Think about it. The Thorcomic employed all the great Norse gods as characters. Thor was fiery. Loki was naughty. Odin was old and wise. Some of the action took place in Asgard, the gods' home world, but the bulk of the comic concerned itself with Thor's adventures on Earth. It's rather as if a Norwegian publisher had delivered a comic in which Jesus-Man fought Doctor Octopus on a weekly basis.
Anyway, noting the cod- Shakespearean nature of the gods’ language, Marvel has hired Kenneth Branagh – still waiting to be Olivier-in-waiting – as director for the Thunder-bringer’s first feature outing. It’s not bad.
The stuff in Asgard, what with its madly expensive but entirely predictable digital landscapes, never quite escapes the twin menaces of chain-mail camp and sub-Tolkien pomposity.
“Har! Har! Har! Foolish dwarf-maiden. The very spine of heaven quivers at my awesome wrath,” nobody really says.
However, when Thor (Chris Hemsworth) arrives on Earth, expelled after rashly overreacting to an incursion by ice beasties, the picture becomes noticeably livelier and less self-important.
Marvel fanatics will regret that the film ditches Thor’s earthly alter-ego – though frail Dr Donald Blake is coyly name-checked – but the interactions between the puzzled god and a party of hip scientists are genuinely amusing.
“I like this drink!” Thor says while drinking coffee in a diner. He then flings the cup to the ground and bellows “Bring me another!” Well, I laughed.
The action begins with top scientist Natalie Portman encountering an atmospheric aberration above the deserts of New Mexico. As the clouds rage, a body slams dramatically against the side window of her vehicle.
While emo boffin Kat Dennings and Nordic boffin Stellan Skarsgård scratch their own helpless heads, Portman stares aghast at the visitor. He is big, blond and baffled.
The film then flashes back to explain how the hero found himself expelled from the realm of the gods.

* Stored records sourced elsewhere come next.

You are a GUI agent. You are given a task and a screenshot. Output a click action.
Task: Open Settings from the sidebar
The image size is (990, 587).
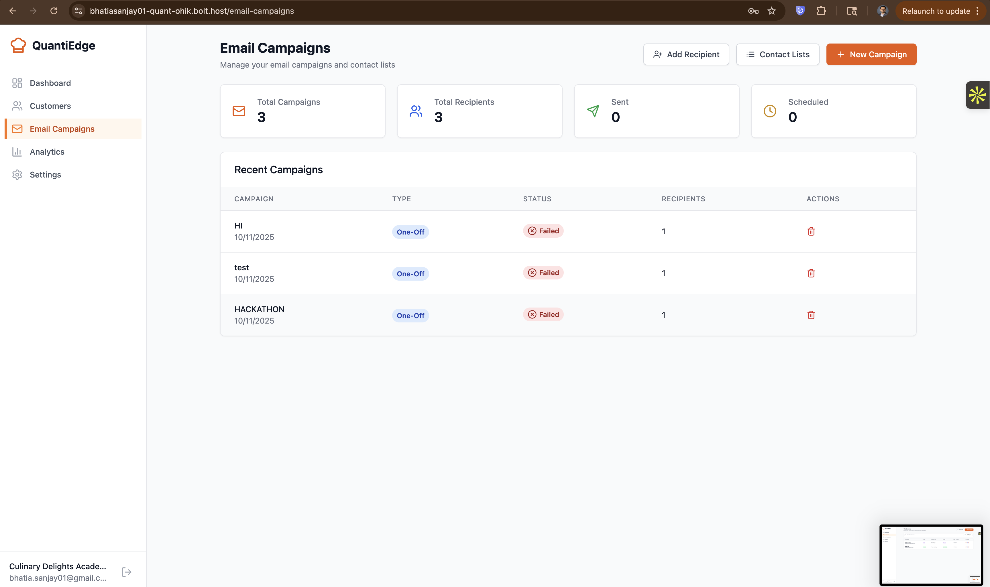tap(46, 175)
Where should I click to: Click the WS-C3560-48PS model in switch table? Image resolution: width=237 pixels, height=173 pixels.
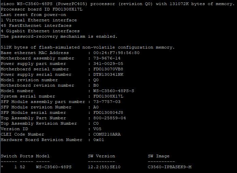coord(53,167)
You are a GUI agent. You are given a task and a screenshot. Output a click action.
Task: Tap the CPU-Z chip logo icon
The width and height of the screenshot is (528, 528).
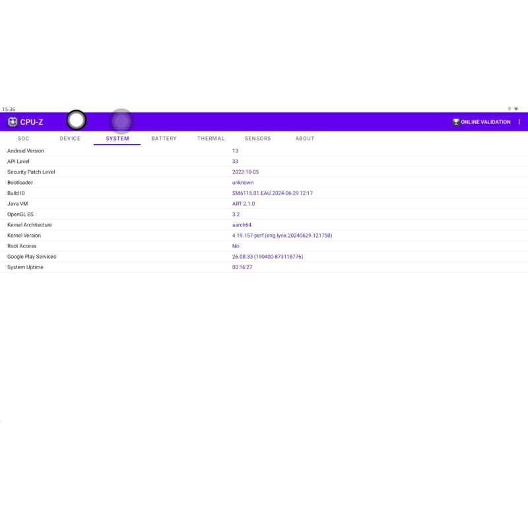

Brave-but-rash Thor and clever-but-unscrupulous Loki (Tom Hiddleston), his younger brother, are eager to inherit the throne of Odin (Anthony Hopkins in full Jones-the-Lear mode).

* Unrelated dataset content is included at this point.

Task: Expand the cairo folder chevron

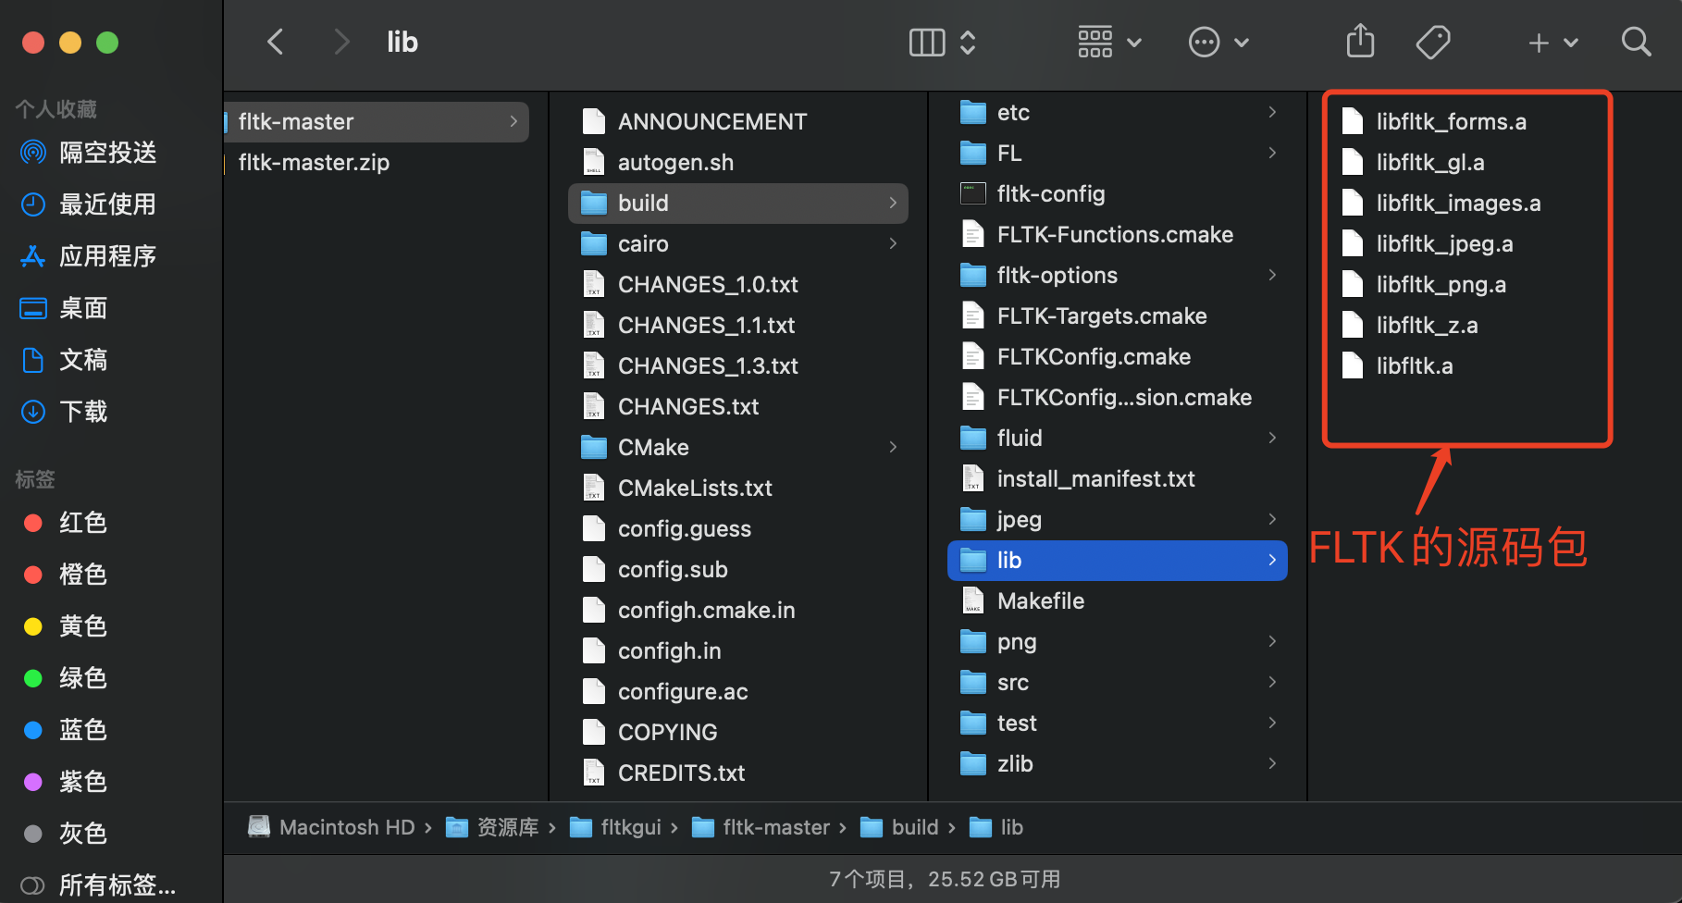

Thor is on the point of ascending when, prompted by some baffling intrigue, he travels along a colourful bridge to launch a sneak attack against these evil ice things.
Well, despite their rough manners, the Lords of Asgard are apparently expected to demonstrate restraint, honour and all that malarkey. Thor is separated from his hammer and sent to Earth. He will not be allowed to regain his full powers until he has proved his worthiness.
Branagh and his cast take the material just seriously enough to avoid complete descent into preposterousness. The actors keep a straight face, but cheeks are ever so slightly distended by quivering tongues. Hemsworth deserves several vats of mead for making such an attractive – yet awesome – creation of the central character.
A former star of Home and Away, Hemsworth has that very Australian knack of combining physical might with amiably ingenuous charm. The scene where he and Skarsgård drink each other into insensibility reeks – insofar as such a thing is possible in this sort of enterprise – of after-hours integrity. One suspects the actors rehearsed vigorously.
So, Thorwill do well enough for the first blockbuster of the summer. One aspect of the Marvel experience is, however, becoming increasingly irritating. For what now seems like decades, Sam Jackson has been popping up in the company's films to offer supposedly tantalising pointers towards the forthcoming Avengerspicture.
You have far, far better things to do than sit through four hours of end credits to see the latest pointless teaser for the 2012 ensemble piece. The second coming has been less heavily trailed.